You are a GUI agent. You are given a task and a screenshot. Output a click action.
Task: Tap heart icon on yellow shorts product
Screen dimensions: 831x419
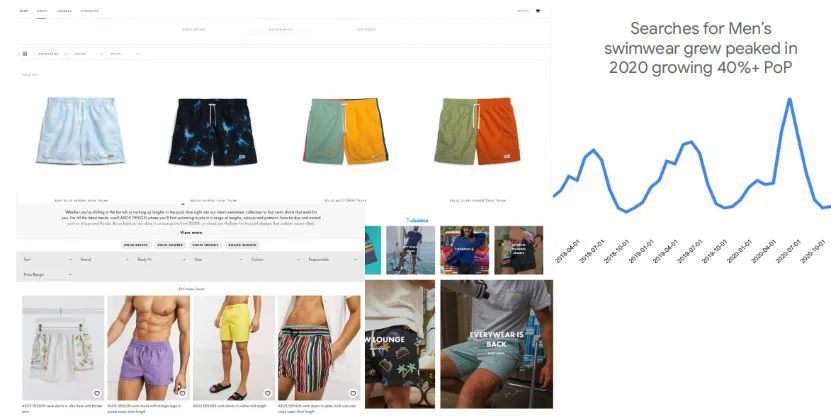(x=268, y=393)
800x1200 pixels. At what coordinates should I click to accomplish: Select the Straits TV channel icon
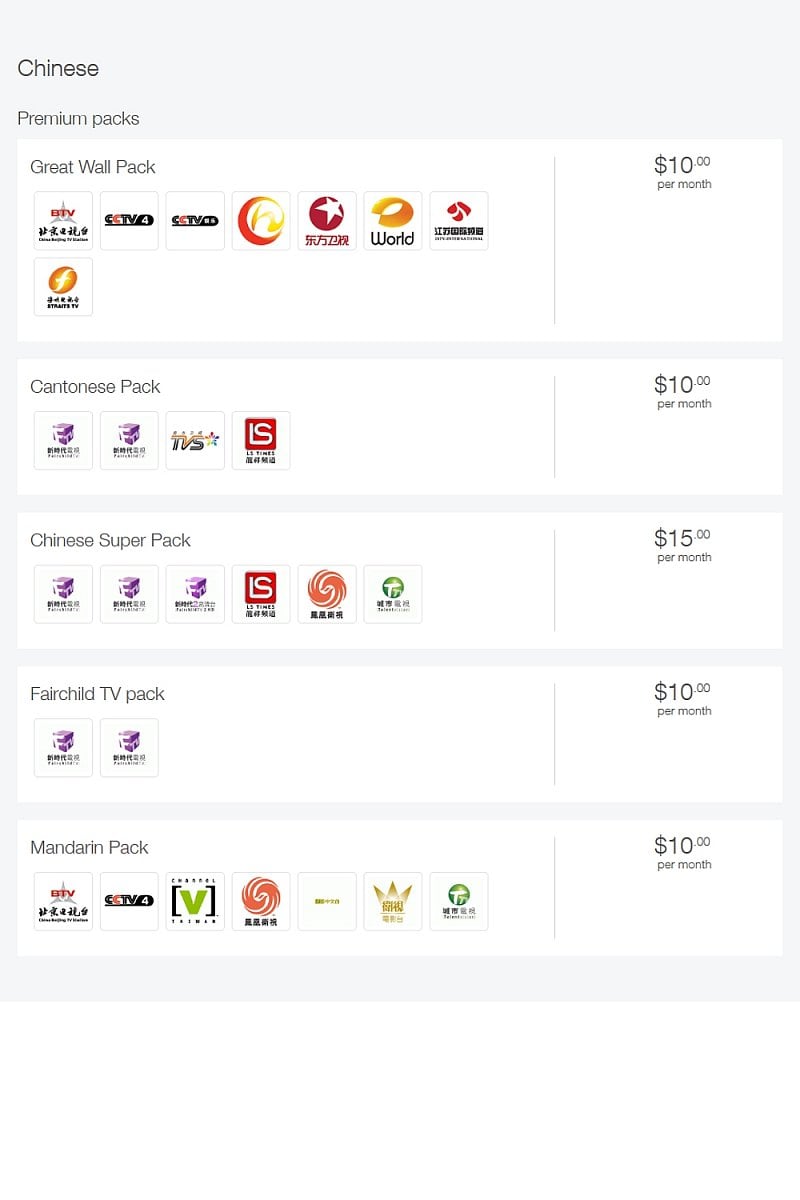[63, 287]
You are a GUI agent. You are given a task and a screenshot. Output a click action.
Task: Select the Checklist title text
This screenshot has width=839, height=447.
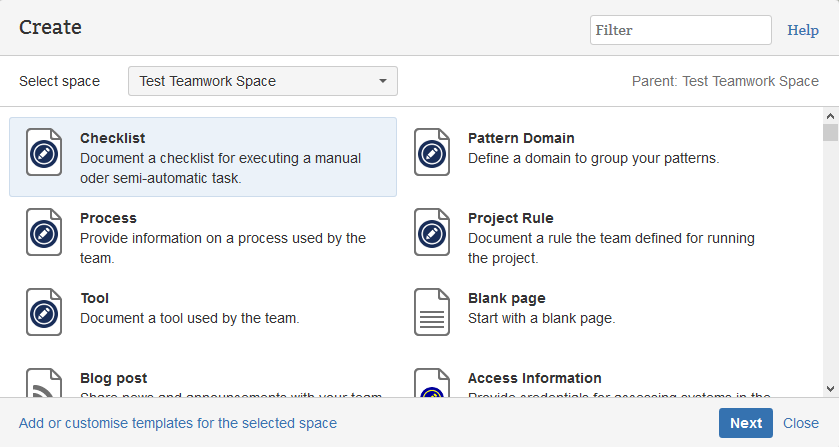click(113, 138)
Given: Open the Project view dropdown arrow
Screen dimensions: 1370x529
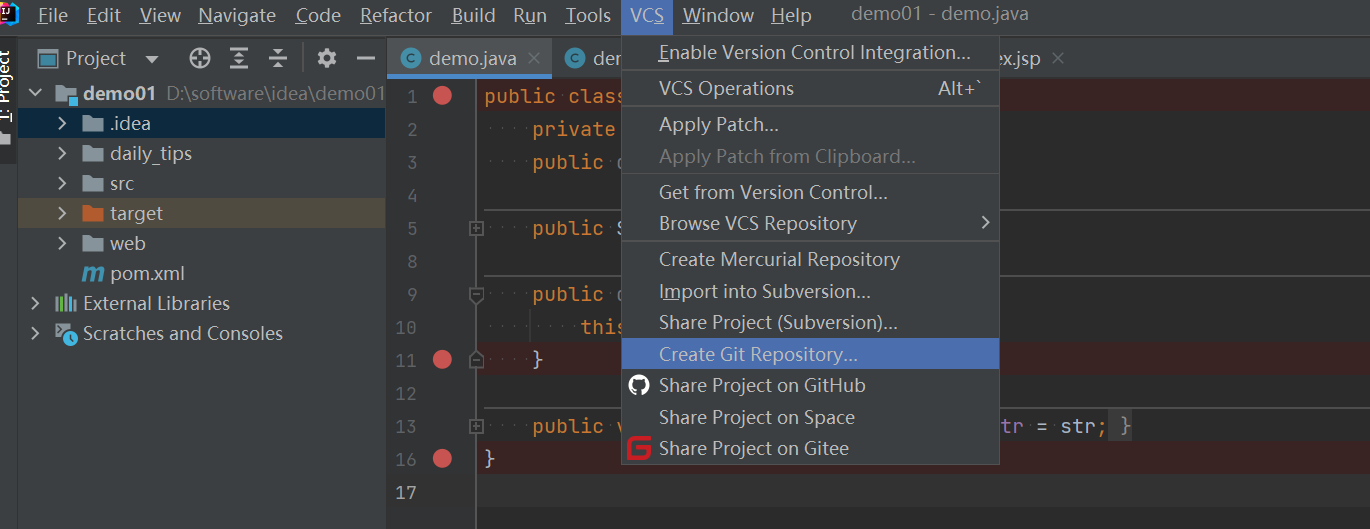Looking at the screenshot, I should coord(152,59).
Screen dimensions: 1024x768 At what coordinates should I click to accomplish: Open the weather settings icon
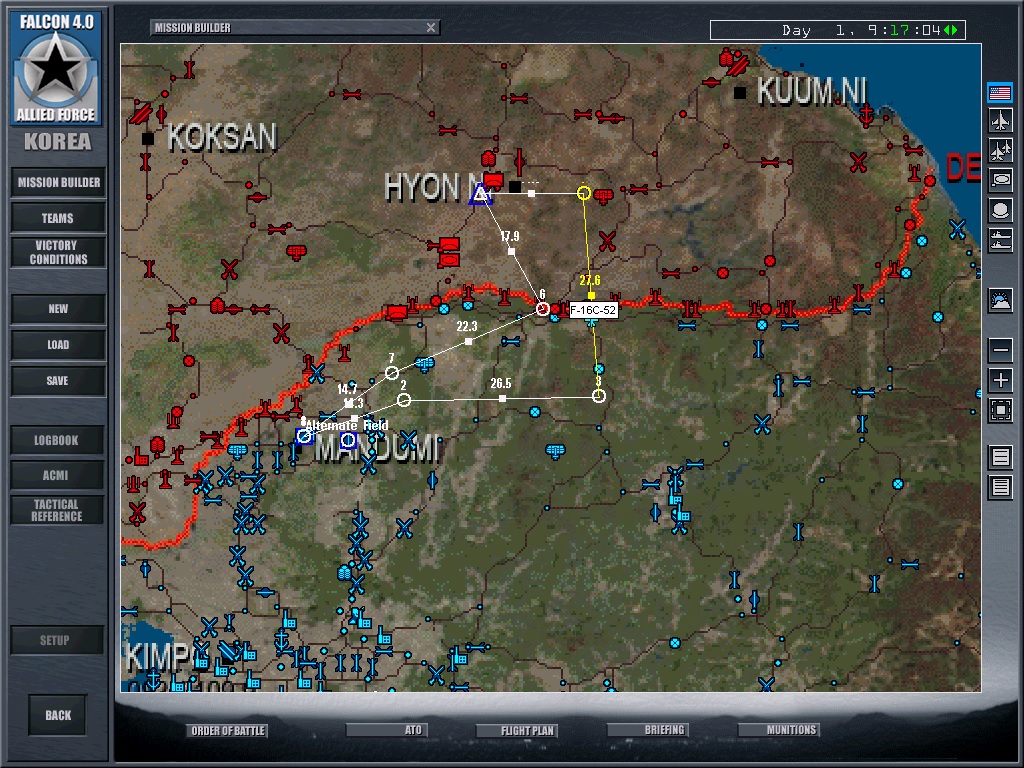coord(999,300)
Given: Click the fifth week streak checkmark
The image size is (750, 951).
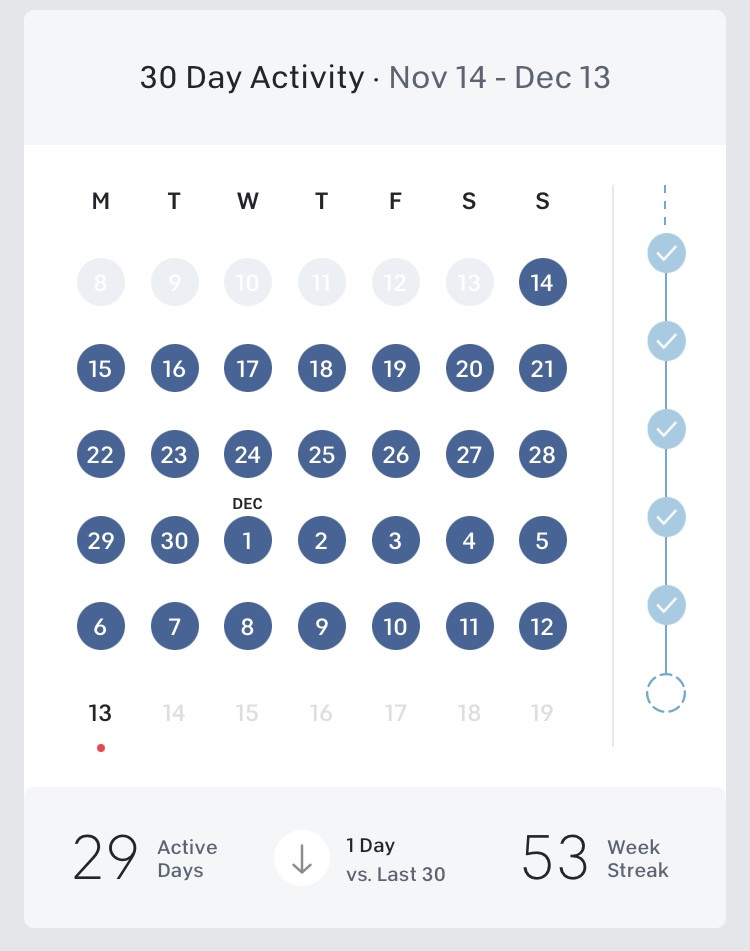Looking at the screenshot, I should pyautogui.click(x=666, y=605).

• About this exercise: In the copy, include no pictures; transcribe every record above verbatim.

• Answer section:
You are a GUI agent. You are given a task and a screenshot. Output a click action.
Task: Tap heart icon on yellow shorts product
Screen dimensions: 831x419
(x=268, y=393)
800x1200 pixels. At what coordinates should I click to accomplish: Select the Straits TV channel icon
[63, 287]
You are a GUI agent. You are given a task and a screenshot. Output a click action.
Task: Select the Checklist title text
This screenshot has width=839, height=447.
click(113, 138)
Given: Open the Project view dropdown arrow
Screen dimensions: 1370x529
Looking at the screenshot, I should coord(152,59).
Screen dimensions: 1024x768 At what coordinates should I click to accomplish: Open the weather settings icon
coord(999,300)
Given: Click the fifth week streak checkmark
The image size is (750, 951).
Looking at the screenshot, I should pyautogui.click(x=666, y=605).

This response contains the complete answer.